Abstract

Abstract The Guerrero, Mexico, accelerograph network has recorded, at short distances, earthquakes with magnitudes from 3.0 to 8.1. In this article, the initial 3.5 sec of the P waves, on the vertical component, are compared. In addition to unfiltered accelerograms, several causal bandpass filters are applied. We do not see significant differences, in either original or filtered records, between the initial (e.g., 0.5 sec) seismograms of moderate and large earthquakes. In the original and 2- to 5-Hz passband, the main differences among events with magnitudes over about 4.5 is in the duration of shaking. The initial ground motions of all the large events have very small amplitudes, which gradually get larger. At lower frequencies, seismograms of the largest events show a complex series of multiple pulses, assumed related to failure of numerous asperities. In our lowest frequency band (0.2 to 0.5 Hz), most of the large events that we examined begin with rupture of asperities that are not necessarily larger, and are sometimes smaller, than the asperities that fail during smaller events.
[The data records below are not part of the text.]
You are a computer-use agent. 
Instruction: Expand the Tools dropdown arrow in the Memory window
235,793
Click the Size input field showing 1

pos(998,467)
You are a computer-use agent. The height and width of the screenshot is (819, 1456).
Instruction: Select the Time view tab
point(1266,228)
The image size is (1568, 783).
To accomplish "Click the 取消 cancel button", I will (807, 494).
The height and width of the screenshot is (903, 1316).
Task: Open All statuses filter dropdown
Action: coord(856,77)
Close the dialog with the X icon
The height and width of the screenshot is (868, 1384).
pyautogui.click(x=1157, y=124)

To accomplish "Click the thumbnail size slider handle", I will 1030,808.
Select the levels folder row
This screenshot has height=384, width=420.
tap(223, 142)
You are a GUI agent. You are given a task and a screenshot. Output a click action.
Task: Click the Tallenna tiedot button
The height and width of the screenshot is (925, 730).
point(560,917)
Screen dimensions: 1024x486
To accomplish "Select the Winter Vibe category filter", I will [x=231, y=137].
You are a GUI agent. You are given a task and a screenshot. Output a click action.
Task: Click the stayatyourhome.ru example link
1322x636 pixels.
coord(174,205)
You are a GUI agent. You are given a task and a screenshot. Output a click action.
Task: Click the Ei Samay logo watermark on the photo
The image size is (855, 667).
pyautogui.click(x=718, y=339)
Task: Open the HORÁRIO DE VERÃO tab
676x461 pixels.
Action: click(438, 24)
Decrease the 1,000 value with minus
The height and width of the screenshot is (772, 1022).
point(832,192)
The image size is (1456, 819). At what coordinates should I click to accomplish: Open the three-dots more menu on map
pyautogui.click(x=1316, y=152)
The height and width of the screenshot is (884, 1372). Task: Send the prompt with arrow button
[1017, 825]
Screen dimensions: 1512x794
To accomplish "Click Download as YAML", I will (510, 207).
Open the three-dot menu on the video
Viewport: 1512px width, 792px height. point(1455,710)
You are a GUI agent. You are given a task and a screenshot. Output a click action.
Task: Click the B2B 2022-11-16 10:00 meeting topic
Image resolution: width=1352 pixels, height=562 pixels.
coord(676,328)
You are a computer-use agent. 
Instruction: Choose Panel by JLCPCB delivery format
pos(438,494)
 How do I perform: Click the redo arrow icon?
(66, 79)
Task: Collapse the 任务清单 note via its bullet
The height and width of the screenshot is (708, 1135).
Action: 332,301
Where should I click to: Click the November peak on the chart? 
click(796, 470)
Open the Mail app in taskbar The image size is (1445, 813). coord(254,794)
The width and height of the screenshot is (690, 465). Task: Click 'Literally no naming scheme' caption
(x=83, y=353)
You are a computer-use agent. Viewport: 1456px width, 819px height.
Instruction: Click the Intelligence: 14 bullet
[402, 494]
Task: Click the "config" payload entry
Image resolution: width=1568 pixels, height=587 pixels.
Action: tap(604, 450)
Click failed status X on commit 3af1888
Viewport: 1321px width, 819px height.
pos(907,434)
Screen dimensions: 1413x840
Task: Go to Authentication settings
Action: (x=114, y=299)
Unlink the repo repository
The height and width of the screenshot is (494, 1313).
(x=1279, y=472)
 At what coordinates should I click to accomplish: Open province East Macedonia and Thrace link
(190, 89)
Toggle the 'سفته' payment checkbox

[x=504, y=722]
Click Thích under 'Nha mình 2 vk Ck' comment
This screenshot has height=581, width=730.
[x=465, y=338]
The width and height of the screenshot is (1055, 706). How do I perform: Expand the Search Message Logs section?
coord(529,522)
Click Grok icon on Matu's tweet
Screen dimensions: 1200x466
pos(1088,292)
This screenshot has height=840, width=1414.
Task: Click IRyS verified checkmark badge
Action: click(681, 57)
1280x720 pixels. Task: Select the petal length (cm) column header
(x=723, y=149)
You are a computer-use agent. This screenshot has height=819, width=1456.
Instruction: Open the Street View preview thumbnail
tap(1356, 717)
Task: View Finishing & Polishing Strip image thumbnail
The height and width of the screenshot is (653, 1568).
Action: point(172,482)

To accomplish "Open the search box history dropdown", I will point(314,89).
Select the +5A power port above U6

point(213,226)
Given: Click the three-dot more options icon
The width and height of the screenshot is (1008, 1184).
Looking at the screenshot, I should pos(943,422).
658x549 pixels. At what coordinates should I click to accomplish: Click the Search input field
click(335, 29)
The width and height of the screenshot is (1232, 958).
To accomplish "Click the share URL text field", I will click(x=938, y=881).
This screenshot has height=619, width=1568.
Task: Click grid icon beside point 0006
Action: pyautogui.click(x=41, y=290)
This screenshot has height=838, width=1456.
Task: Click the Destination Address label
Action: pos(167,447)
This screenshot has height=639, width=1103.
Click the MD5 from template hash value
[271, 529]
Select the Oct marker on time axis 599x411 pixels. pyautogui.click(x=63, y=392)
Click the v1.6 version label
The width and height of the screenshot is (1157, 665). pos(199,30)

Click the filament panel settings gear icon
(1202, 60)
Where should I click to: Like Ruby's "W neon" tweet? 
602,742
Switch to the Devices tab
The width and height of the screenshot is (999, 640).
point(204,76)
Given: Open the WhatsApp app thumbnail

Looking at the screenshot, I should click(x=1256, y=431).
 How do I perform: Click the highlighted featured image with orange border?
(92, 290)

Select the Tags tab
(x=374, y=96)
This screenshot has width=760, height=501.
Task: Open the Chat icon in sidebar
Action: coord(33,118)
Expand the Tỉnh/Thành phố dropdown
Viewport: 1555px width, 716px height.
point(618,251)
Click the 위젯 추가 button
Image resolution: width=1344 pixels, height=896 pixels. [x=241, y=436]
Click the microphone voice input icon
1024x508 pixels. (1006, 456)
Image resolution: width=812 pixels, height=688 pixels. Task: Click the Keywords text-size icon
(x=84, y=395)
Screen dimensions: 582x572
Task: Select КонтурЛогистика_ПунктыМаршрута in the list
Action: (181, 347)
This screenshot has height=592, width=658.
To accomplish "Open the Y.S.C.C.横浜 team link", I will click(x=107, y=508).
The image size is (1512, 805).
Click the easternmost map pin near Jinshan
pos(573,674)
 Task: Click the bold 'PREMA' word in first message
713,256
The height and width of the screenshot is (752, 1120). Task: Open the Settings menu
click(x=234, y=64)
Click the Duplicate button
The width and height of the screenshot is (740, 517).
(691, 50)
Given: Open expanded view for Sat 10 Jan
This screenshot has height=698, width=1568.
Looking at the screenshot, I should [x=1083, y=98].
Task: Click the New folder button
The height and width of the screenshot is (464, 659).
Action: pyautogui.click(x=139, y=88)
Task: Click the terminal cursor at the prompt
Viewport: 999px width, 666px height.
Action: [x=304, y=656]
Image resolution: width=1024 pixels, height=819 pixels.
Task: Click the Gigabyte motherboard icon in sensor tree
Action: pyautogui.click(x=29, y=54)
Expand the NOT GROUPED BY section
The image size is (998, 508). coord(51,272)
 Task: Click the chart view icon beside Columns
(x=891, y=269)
The observations are consistent with a model of faulting in which the largest asperities are located at random on the eventual fault plane, and fail when the rupture front, propagating from the hypocenter, reaches them. This allows the largest asperities to occasionally be at the hypocenter and to fail immediately, but for a large fault, it is more likely that they will be located elsewhere and fail later.